O presumível responsável pelo assassínio do compositor e cantor chileno Victor Jara, uma das principais vozes da revolução tranquila da Unidade Popular do Presidente Salvador Allende, começou ontem a ser julgado por um tribunal em Santiago. Há 31 anos, desfizeram as mãos do músico à coronhada e mataram-no.

A sessão de abertura do processo serviu essencialmente para identificar o arguido, Mario Manriquez Bravo, um antigo tenente-coronel do Exército, e ler-lhe a acusação. O juiz presidente do colectivo, Juan Carlos Urrutia, disse ao arguido que existem "presunções fundadas" da sua participação no crime. Nunca um suspeito da morte do intérprete tinha sido levado perante a justiça.

Jara foi detido no dia 11 de Setembro de 1973, o do golpe do general Augusto Pinochet, e morto quatro dias depois no Estádio Nacional, transformado num campo de concentração, tortura e execução sumária. O ex-oficial era o seu comandante. Mais de 5 mil pessoas foram levadas para ali. Muitos nunca mais saíram vivos de lá.

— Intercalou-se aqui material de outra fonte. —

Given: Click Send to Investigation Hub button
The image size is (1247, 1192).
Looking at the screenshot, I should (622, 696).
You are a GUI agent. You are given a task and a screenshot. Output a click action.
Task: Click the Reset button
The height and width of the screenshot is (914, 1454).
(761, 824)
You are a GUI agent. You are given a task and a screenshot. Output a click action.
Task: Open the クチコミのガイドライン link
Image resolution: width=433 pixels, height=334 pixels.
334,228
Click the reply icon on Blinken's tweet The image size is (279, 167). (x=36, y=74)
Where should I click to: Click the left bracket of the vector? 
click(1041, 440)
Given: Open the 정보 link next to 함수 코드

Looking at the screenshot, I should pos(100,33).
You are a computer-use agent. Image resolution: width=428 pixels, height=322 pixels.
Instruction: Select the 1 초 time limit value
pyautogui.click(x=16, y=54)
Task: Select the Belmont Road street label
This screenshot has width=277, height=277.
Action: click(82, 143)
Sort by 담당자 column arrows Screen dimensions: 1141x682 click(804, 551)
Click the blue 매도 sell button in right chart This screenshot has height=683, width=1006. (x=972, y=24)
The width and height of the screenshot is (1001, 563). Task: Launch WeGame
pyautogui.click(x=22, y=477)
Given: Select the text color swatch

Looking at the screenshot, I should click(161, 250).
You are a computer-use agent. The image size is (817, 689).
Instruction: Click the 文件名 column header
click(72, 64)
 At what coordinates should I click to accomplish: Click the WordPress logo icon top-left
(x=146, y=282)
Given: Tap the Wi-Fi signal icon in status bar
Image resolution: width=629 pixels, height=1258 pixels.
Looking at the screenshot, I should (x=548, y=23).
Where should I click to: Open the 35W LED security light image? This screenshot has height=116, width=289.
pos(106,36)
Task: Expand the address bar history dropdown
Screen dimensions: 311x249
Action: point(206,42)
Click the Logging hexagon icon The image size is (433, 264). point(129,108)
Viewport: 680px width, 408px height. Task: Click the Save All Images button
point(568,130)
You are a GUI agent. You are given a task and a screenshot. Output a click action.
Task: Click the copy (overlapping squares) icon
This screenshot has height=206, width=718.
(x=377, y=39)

"Era nesse momento o oficial de mais alta patente. Proporcionou os meios utilizados para o homicídio ou assistiu a ele ainda que não tomando parte", disse o juiz, citados pelas agências.

"[Jara] foi assassinado pelas suas canções, a sua arte (...) e foi exibido quase como um troféu pelos militares, afirmou o advogado de acusação, Nelson Caucoto.

Victor Jara, compositor e cantor, foi uma das vozes mais entusiastas das canções de conteúdo social que acompanharam a campanha da Unidade Popular, a coligação de esquerda que levou Salvador Allende ao poder.

No dia 14 de Setembro de 1973, no campo de futebol em que entretanto foi internado, foi "brutalmente agredido e torturado". As suas mãos foram "golpeadas com coronhas da espingardas e desfeitas em bocados". A seguir executaram-no, "provavelmente com uma arma automática".

O suplício do autor de "Duerme Negrito", "Plegaria de un Labrador" e "Lo Único que Tengo" assumiu, com os anos, foros de quase lenda. Conta-se no Chile que enquanto lhe esmagavam as mãos, lhe gritavam: "Vamos, toca" Toca agora!"

Diz-se também que, enfrentando a fúria dos matadores, cantava a música "Venceremos" (Sergio Ortega e Cláudio Iturra), e que, já morto, lhe encontraram no bolso a letra de uma "canção inacabada", onde se lia, "o que vejo nunca vi, o que tenho sentido e o que sinto fará brotar o momento..."

No fim, o cadáver de Jara foi enterrado numa vala comum junto do cemitério da cidade, perto de uma linha de caminho de ferro. O estádio onde foi supliciado e morto tem hoje o seu nome, uma homenagem considerada pelos amigos, admiradores e defensores dos direitos humanos como "tardia".